Tutor architecture: how we structure AI tutoring systems

A walkthrough of how our tutoring systems are built, from session handling to knowledge routing to adaptive response generation. Architecture diagram included.

Building a tutoring system that works in real classrooms requires more than a chat wrapper around an LLM. The architecture has to handle concurrent sessions, route to the right knowledge source, adapt difficulty in real time, and keep the student engaged without hallucinating answers outside the curriculum.

This note walks through the architecture we use across our tutoring deployments. The diagram below shows the full system. The rest of the article explains each layer and why it exists.

Architecture diagram — pending

Figure 1. Full tutor system architecture. Session layer, knowledge router, response pipeline, and feedback loop.

Session layer

Every student interaction starts at the session layer. This handles authentication, session persistence, and conversation state. We store session context in Redis with a TTL tied to the class period length. When a session expires, the context is flushed to long-term storage for analytics but is no longer available to the model.

This prevents stale context from leaking across sessions and keeps the model's working memory scoped to what is currently relevant.

Knowledge router

The knowledge router sits between the student's question and the LLM. Its job is to determine which knowledge source should ground the response: the curriculum document set, the worked examples bank, the misconception library, or a general fallback. The router uses a lightweight classifier trained on historical tutor interactions to make this decision in under 20ms.

This is where the system avoids hallucination. The LLM never generates freely. It always responds within the context of the selected knowledge source, and the source is always traceable.
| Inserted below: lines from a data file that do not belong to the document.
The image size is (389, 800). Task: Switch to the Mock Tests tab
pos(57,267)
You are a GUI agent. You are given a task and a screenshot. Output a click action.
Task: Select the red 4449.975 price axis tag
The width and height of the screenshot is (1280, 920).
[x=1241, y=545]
student_input: "I don't understand why x = -3 works here" router_decision: source: misconception_library topic: negative_solutions_quadratic confidence: 0.91 grounding_docs: 2 chunks retrieved → misconception_card_0412.md → worked_example_quad_07.md response_constraint: cite_source: required max_new_information: none tone: encouraging, step-by-step

Knowledge routing trace. The router selects the misconception library and retrieves specific grounding documents before the LLM generates.

Response pipeline

The response pipeline takes the routed context and generates a response in three stages. First, a planner selects the pedagogical strategy: direct explanation, Socratic questioning, worked example walkthrough, or hint progression. Second, the LLM generates within the selected strategy and grounding documents. Third, a validator checks that the response stays within the curriculum scope and does not introduce information outside the retrieved context.

If the validator rejects the response, the pipeline retries with tighter constraints. In practice, the first generation passes validation around 88% of the time. The retry rate is low but catching the 12% matters for trust.

Adaptive difficulty

The system tracks correctness, response time, and hint usage across a session. When a student answers correctly and quickly, the system increases complexity by selecting harder worked examples or removing scaffolding from explanations. When a student struggles, it drops back to simpler representations and adds more intermediate steps.
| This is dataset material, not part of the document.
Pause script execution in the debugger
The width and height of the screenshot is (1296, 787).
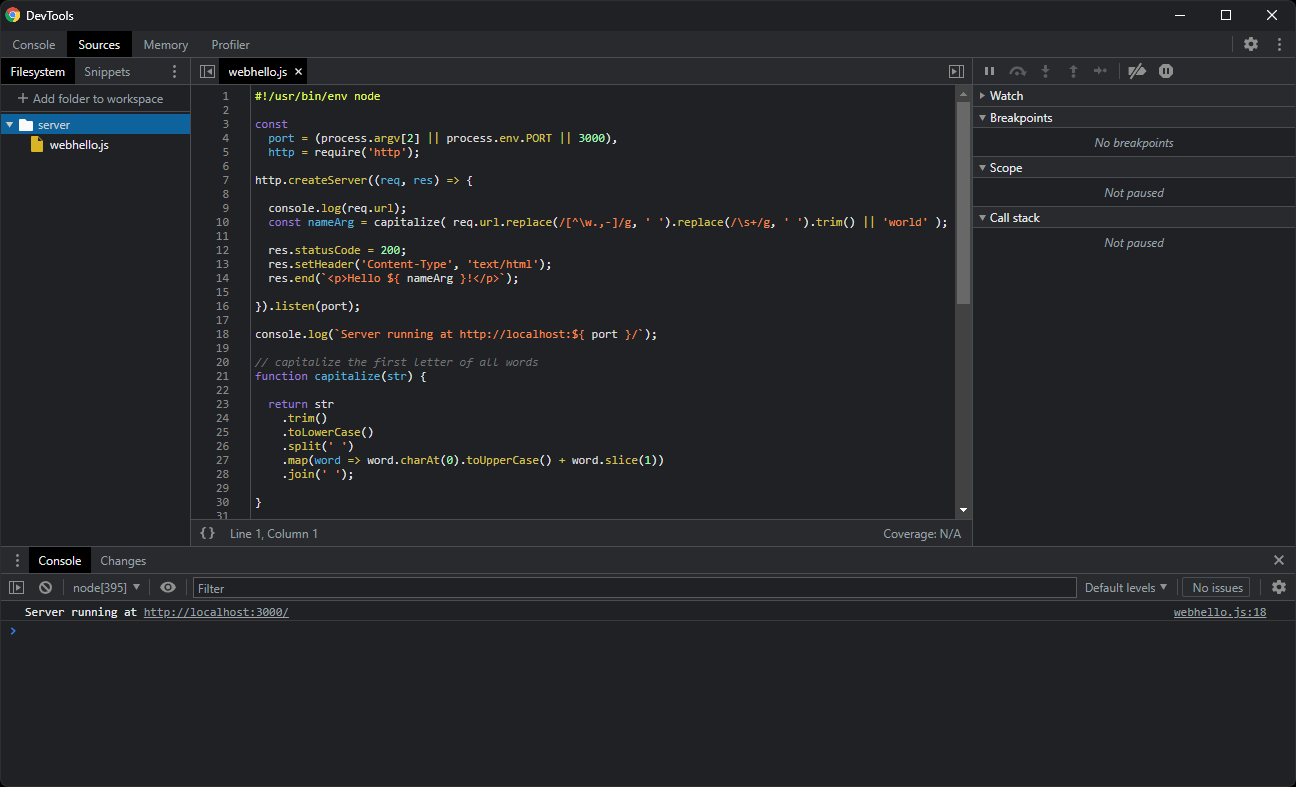click(x=989, y=71)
This is not a separate model. It is a scoring function that adjusts parameters passed to the response pipeline. Keeping it simple and deterministic means it is auditable and predictable, which matters for classroom adoption.

Difficulty progression across an 8-interaction session. The system ramps complexity as the student demonstrates mastery.

Feedback loop

Every session produces a structured log: questions asked, knowledge sources hit, strategies selected, validation outcomes, and difficulty adjustments. This feeds back into the router classifier and the misconception library. When we see the same misconception surfacing repeatedly, we add a targeted card to the library. When the router misclassifies consistently, we retrain on the new examples.
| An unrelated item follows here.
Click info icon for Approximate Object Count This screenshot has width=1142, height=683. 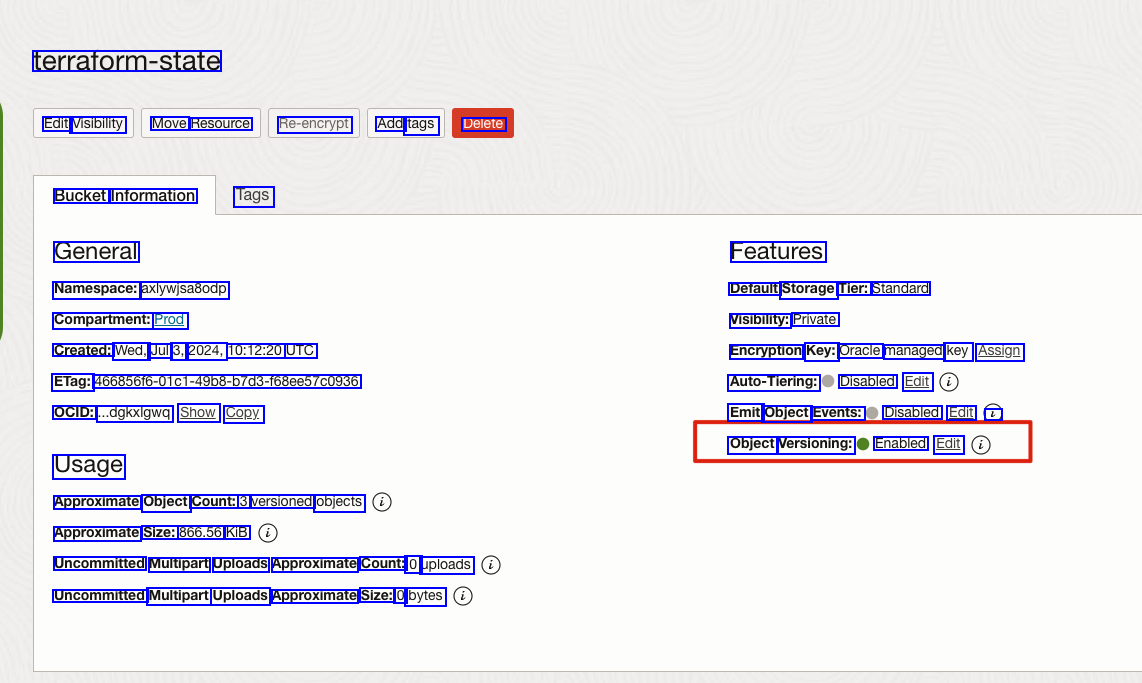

The system gets better per school, per subject, and per cohort. But the improvement is always grounded in observed data, not in the model learning on its own. We control the feedback loop explicitly.

Deployment notes

The full stack runs in Docker following the same airgapped pattern described in our Openclaw security note. The LLM calls go through a rate-limited proxy. Student data never leaves the deployment network. Session logs are encrypted at rest and access-controlled per teacher account.

Current latency budget: 1.2 seconds end-to-end from student input to rendered response. The knowledge router adds 18ms. The validator adds 40ms. The rest is inference time.